[begin Source material]

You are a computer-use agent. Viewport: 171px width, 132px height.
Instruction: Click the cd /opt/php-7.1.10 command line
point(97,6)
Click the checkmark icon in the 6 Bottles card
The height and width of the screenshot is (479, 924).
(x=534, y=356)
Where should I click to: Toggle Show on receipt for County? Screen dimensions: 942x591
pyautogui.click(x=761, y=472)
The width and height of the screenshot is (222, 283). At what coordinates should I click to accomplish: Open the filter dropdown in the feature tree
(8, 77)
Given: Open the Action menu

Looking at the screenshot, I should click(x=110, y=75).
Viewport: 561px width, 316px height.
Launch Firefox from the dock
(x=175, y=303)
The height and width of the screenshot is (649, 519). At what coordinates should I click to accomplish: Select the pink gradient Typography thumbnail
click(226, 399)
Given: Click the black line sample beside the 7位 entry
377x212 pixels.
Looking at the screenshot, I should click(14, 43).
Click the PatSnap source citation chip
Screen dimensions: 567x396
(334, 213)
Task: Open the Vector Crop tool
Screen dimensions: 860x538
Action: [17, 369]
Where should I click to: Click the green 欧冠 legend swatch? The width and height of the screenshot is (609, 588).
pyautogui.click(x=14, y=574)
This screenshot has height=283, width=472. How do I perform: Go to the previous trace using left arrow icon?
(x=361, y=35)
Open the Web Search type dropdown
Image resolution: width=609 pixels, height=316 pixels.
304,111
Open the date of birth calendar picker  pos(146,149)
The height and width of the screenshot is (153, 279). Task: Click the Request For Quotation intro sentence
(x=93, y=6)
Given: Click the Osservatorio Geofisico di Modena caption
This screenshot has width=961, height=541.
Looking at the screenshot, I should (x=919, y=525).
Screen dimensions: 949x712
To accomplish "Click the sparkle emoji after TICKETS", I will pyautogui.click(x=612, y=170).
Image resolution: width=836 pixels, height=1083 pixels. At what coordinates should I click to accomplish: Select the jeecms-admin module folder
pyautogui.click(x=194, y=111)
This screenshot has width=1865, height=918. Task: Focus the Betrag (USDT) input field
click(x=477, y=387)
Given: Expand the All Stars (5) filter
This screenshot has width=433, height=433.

[end Source material]

[Exercise aim] Copy every row above word for word.

[Answer below]
You are a computer-use agent. Viewport: 171px width, 132px height.
Instruction: Click the cd /opt/php-7.1.10 command line
point(97,6)
Click the checkmark icon in the 6 Bottles card
The height and width of the screenshot is (479, 924).
(x=534, y=356)
Where should I click to: Toggle Show on receipt for County? Screen dimensions: 942x591
pyautogui.click(x=761, y=472)
The width and height of the screenshot is (222, 283). At what coordinates should I click to accomplish: Open the filter dropdown in the feature tree
(8, 77)
Given: Open the Action menu

Looking at the screenshot, I should click(x=110, y=75).
Viewport: 561px width, 316px height.
Launch Firefox from the dock
(x=175, y=303)
The height and width of the screenshot is (649, 519). At what coordinates should I click to accomplish: Select the pink gradient Typography thumbnail
click(226, 399)
Given: Click the black line sample beside the 7位 entry
377x212 pixels.
Looking at the screenshot, I should click(14, 43).
Click the PatSnap source citation chip
Screen dimensions: 567x396
(334, 213)
Task: Open the Vector Crop tool
Screen dimensions: 860x538
Action: [17, 369]
Where should I click to: Click the green 欧冠 legend swatch? The width and height of the screenshot is (609, 588).
pyautogui.click(x=14, y=574)
This screenshot has height=283, width=472. How do I perform: Go to the previous trace using left arrow icon?
(x=361, y=35)
Open the Web Search type dropdown
Image resolution: width=609 pixels, height=316 pixels.
304,111
Open the date of birth calendar picker  pos(146,149)
The height and width of the screenshot is (153, 279). Task: Click the Request For Quotation intro sentence
(x=93, y=6)
Given: Click the Osservatorio Geofisico di Modena caption
This screenshot has width=961, height=541.
Looking at the screenshot, I should (x=919, y=525).
Screen dimensions: 949x712
To accomplish "Click the sparkle emoji after TICKETS", I will pyautogui.click(x=612, y=170).
Image resolution: width=836 pixels, height=1083 pixels. At what coordinates should I click to accomplish: Select the jeecms-admin module folder
pyautogui.click(x=194, y=111)
This screenshot has width=1865, height=918. Task: Focus the Betrag (USDT) input field
click(x=477, y=387)
Given: Expand the All Stars (5) filter
This screenshot has width=433, height=433.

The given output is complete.